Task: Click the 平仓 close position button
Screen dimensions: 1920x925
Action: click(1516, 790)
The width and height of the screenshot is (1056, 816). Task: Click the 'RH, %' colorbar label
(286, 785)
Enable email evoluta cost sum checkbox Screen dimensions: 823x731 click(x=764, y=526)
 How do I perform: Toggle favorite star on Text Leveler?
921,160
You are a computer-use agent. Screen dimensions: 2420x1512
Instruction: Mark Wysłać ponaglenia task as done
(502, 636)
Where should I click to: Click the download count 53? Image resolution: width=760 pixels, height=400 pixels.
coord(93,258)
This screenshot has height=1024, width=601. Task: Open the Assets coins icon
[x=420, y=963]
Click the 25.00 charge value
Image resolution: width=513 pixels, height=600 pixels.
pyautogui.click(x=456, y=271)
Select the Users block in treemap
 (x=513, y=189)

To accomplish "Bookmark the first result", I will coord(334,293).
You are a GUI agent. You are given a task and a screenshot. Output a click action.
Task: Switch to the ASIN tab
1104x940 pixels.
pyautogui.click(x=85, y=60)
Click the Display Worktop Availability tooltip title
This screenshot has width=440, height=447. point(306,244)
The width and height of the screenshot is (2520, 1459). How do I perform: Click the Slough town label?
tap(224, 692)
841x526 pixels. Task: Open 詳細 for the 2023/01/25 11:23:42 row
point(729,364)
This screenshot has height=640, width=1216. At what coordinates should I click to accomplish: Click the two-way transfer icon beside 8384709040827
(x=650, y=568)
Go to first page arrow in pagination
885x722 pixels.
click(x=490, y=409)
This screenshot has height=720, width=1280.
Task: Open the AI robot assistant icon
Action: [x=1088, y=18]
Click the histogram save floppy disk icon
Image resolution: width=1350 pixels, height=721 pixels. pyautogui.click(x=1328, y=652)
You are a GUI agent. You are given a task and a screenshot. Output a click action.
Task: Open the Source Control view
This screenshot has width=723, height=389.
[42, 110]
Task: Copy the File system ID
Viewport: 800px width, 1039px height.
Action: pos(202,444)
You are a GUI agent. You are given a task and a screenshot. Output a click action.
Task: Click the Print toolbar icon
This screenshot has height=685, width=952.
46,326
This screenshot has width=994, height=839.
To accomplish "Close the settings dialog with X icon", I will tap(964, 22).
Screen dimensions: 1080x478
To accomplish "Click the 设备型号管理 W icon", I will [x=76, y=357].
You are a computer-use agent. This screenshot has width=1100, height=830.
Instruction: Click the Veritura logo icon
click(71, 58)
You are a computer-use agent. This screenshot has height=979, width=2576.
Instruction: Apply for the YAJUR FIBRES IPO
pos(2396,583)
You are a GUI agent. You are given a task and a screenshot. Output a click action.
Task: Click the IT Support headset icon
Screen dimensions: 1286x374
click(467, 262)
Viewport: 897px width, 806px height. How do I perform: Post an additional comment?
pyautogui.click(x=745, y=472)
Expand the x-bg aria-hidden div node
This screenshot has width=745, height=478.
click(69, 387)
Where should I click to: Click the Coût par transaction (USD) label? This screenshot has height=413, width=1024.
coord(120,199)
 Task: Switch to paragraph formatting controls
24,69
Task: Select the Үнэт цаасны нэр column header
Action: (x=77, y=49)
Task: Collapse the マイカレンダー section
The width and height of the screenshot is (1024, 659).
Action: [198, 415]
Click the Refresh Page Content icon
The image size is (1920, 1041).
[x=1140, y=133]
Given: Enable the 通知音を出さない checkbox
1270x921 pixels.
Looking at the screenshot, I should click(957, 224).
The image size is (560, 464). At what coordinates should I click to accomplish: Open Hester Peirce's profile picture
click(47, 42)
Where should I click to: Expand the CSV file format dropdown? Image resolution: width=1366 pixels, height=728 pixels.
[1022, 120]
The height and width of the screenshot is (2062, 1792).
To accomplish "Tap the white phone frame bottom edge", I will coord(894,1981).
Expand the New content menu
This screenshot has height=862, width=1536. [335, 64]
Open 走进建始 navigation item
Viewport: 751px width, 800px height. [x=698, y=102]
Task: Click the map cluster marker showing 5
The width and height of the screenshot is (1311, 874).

★ ★ ★

From the records above, copy each line where the word "computer" can be found.

You are a computer-use agent. Screen dimensions: 2420x1512
You are a computer-use agent. This screenshot has width=1100, height=830.
You are a computer-use agent. This screenshot has height=979, width=2576.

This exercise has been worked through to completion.